504 errors against API

For the last ~5 days, a lot of my API calls to our document come back with a 504 error, with the request body being HTML reading “We’re sorry. We’re experiencing an issue on our side.”

The request that triggers it is a HTTP GET to https://coda.io/apis/v1/docs/{docId}/tables/{tableId}/rows?limit=1&valueFormat=rich" although removing the valueFormat seems to make it work more reliably. It’s not deterministic, and this document is very large, so it does make me wonder if it’s performance thing (e.g. timeout on the backend). How could I go about diagnosing this? This is load bearing infrastructure for our internal automations so it’s causing a lot of pain to not work.

2 Likes

That doesn’t sound fun at all, it’s also a little concerning there’s no report of that here

1 Like

Hi @Alex_Gourley - If this is a very large doc then it sounds likely that it’s hitting some infrastructure limit in our API that’s causing requests to fail. Have you looked into reducing the size or complexity of the doc? Perhaps by archiving older records to another repository and deleting them from the doc?

1 Like

Thanks for confirming. I haven’t tried reducing doc size, no. Is there any kind of guide or writeup on what tends to be expensive?

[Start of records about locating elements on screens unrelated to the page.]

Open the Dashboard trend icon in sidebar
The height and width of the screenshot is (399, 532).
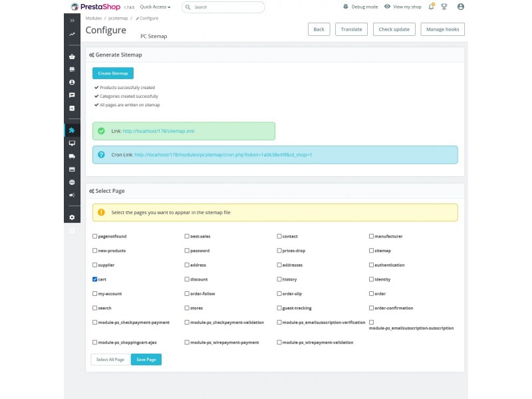click(72, 34)

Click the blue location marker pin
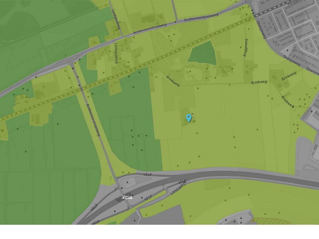pos(189,118)
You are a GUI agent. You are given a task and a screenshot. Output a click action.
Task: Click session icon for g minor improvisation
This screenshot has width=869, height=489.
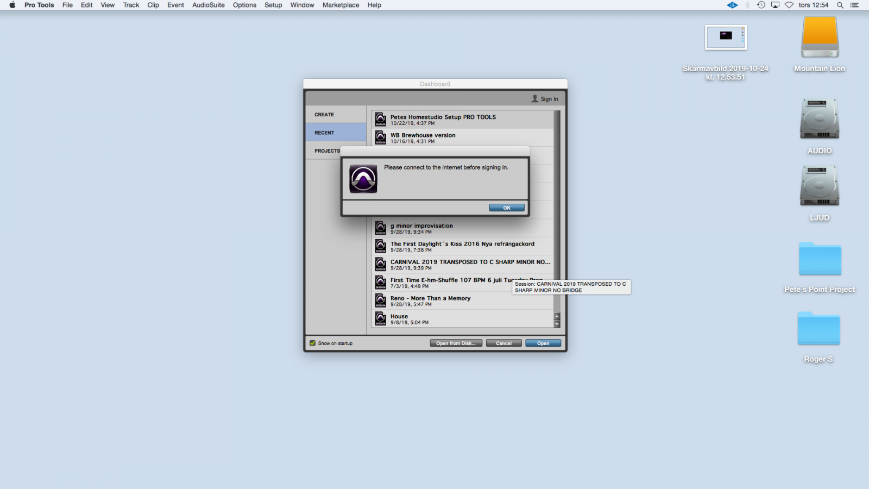[x=381, y=228]
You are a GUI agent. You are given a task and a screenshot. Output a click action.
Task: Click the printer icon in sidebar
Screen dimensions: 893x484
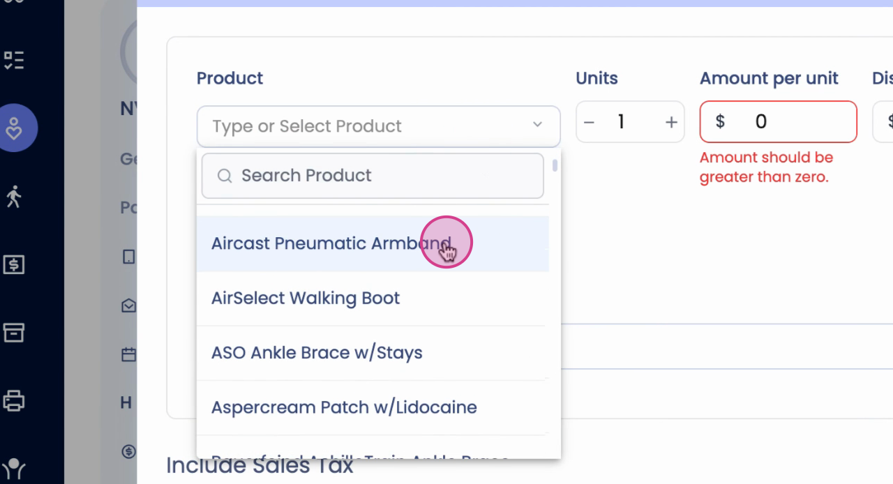pyautogui.click(x=14, y=400)
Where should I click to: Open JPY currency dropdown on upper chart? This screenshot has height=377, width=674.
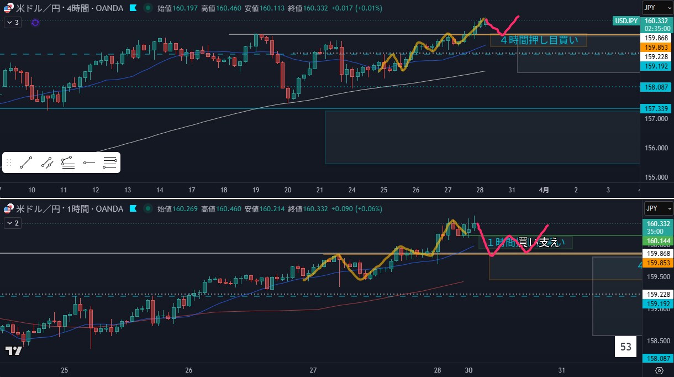(657, 8)
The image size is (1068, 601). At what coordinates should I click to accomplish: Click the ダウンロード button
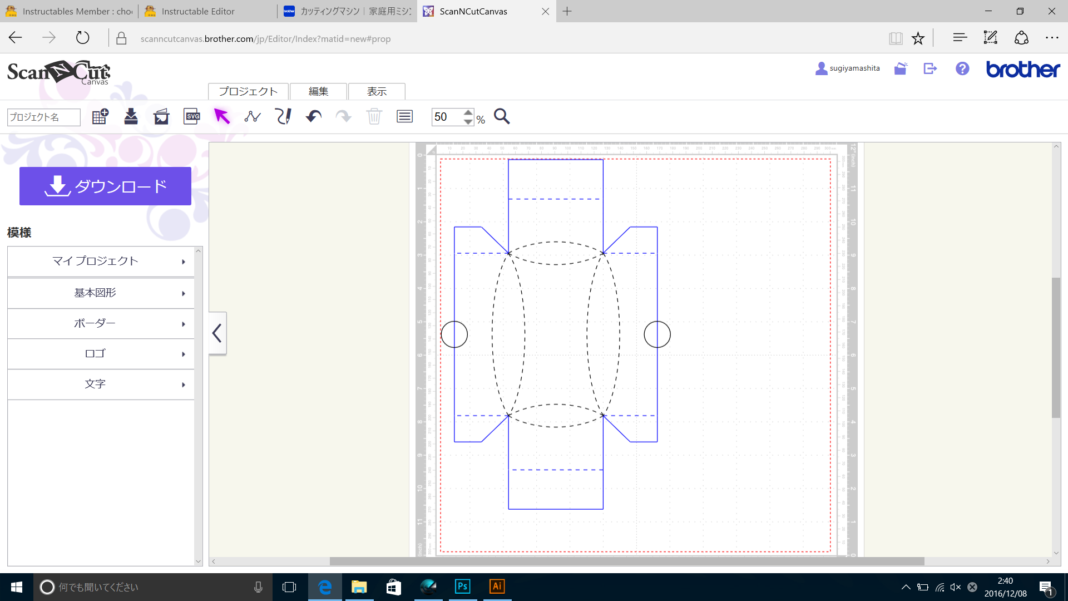pyautogui.click(x=105, y=186)
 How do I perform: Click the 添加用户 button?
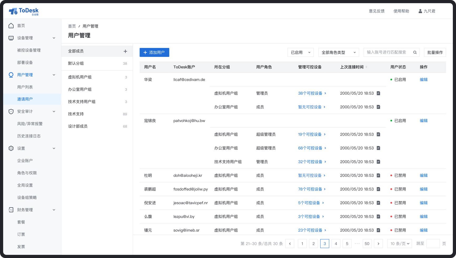click(154, 52)
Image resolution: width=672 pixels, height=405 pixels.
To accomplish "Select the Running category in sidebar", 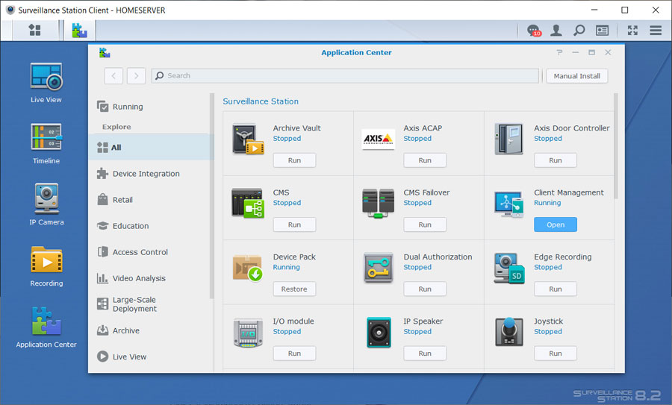I will (128, 107).
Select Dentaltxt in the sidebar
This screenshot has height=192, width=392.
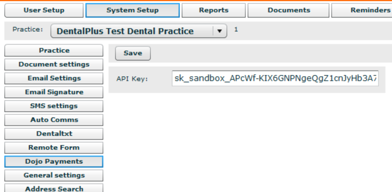pyautogui.click(x=54, y=134)
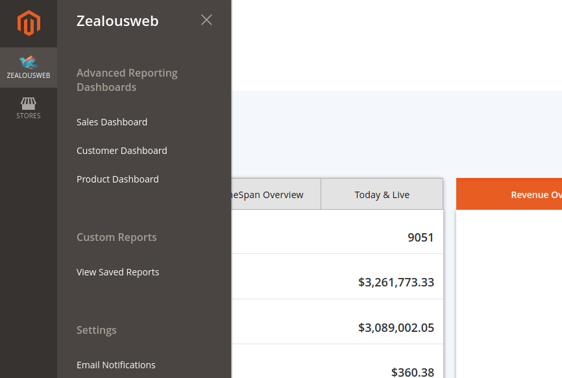Click the Magento logo icon
Viewport: 562px width, 378px height.
[29, 23]
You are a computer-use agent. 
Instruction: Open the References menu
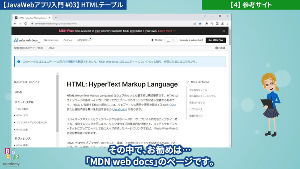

There are 7.5k rows, 117 tables and 4500 formulas (I am actually confused by the formulas part, there must be some per-row thing going on)

1 Like

No, nothing public that I know of. I believe size and complexity are the two main culprits to docs failing to load correctly, but that’s not very useful. I would suggest looking around for some easy places to make cuts and see if that makes a difference. If you want to do some more detailed troubleshooting you’ll need to reach out to the support team who should be able to connect you with an engineer.

1 Like

I ran many tests and I’m still a bit stuck. Let me share what I found:

  • Some tables in the doc are fast, it’s the larger ones with lots of views which can time out.
  • The slow query is Coda API (v1) Reference Documentation (listing tables or table columns is fast)
  • It makes no difference if the table has a filter limiting how many rows are there. Nor does it matter if I query a view with only one column unhidden.
  • I copied the doc and deleted the obvious big stuff. 5.0gb of images (doc size down to 120mb), and columns holding complex canvas objects. Timeouts still common (or 60-90 seconds if I get a reply)
  • If I copy that table in the same doc (not a view, fully copy), that can be queried fast. Maybe it’s the comments?
  • So I copying that doc without comments. Success!! Queries under 2 seconds every time.
  • Hmm okay so can I copy the original doc without comments to get succcess? NO. Still times out. What?
  • On that no-comment-copy I stripped out the large files and canvases like in the success case. Still timing out!
  • I tried more times and just re-confirmed above.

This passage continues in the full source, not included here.